After that, I did manage to back my system up and now I’m feeling all foot-loose and fancy-free in the linux distribution sense.  I’ve spent the last too-many hours trying to get Mint installed on my flash drive (bah.) and failing.  Like all Linux-related failure, I I’ve learned a whole lot, and every foray into the world of brute-force command line editing is as entertaining as it is fruitless.  At the end of the day, here I am on a live cd, not at all using my USB, having formatted and reformatted and rereformatted the volume, ending up as clean as when I started.  But to Mint’s credit, I’m really enjoying the system on the CD, and I think now that all my actual files are externally looked after, I’ll clean install this in place of vanilla Ubuntu when I feel like I’m ready for a little troubleshooting.  I mean… the wireless is working out of the box!  How much troubleshooting could there be?  (Famous last words two weeks before finals).

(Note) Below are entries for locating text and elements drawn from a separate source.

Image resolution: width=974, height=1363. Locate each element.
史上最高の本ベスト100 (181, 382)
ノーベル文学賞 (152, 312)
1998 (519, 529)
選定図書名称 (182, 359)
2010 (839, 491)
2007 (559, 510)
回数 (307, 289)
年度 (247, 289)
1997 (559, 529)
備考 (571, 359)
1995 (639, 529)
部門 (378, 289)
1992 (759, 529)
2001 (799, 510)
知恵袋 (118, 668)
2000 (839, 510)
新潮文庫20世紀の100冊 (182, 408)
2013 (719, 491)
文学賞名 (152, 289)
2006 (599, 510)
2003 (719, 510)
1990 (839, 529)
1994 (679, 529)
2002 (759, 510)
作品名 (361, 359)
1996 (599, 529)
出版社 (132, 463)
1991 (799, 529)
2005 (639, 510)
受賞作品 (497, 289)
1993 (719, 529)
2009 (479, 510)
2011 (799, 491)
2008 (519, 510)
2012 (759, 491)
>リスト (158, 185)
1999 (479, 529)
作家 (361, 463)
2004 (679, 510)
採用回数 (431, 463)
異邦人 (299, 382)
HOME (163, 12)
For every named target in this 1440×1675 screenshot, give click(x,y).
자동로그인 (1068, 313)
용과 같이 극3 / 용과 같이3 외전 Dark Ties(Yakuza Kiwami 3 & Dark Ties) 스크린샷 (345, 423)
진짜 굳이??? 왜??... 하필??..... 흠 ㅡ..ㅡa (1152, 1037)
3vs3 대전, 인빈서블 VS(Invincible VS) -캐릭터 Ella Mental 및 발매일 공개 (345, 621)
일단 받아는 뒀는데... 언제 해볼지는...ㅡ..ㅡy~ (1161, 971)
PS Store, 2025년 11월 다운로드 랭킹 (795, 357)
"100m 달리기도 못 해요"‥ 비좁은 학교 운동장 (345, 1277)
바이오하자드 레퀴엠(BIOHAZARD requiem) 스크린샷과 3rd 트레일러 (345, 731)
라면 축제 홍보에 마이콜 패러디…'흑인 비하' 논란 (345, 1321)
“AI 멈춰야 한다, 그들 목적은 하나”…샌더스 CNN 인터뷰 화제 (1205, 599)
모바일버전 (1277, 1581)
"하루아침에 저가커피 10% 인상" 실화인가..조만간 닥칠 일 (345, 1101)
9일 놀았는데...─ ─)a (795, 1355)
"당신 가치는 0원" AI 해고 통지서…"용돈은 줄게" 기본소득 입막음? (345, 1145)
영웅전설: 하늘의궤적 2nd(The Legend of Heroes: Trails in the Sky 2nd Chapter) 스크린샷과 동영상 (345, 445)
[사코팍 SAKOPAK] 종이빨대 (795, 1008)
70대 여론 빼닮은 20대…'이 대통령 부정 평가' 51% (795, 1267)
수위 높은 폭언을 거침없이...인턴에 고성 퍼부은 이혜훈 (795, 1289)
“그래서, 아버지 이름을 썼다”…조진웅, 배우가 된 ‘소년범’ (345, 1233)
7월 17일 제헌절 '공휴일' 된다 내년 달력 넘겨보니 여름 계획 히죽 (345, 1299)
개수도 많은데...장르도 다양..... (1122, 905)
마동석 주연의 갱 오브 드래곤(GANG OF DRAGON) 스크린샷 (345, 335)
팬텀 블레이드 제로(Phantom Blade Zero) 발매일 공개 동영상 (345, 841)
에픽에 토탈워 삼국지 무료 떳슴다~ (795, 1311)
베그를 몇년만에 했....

So… nothing else much to report.  I did make an appointment like a good person who looks after themselves to see the doctor about these migraines.  I’m pretty sure it’s just hormones, so hopefully the doctor can just switch my birth control type and we’ll be back in the land of the visually undisturbed.  I did spend a while working on my semantics final “paper” as well (paper in quotes because it’s to be as minimal as possible, i.e., could be done in one very well executed table if it could be magically explicit and self-explanatory).  Didn’t get anywhere but frustrated about the state of this stupid project.  I’m no semanticist, and that shant be changing in the next two weeks.  Until then, I’m going to keep cringing while I think about it, and completely procrastinating doing anything that might make it less cringe-worthy.  On the plus side, I should be going into paper-ville with a solid A, so it can only hurt so much!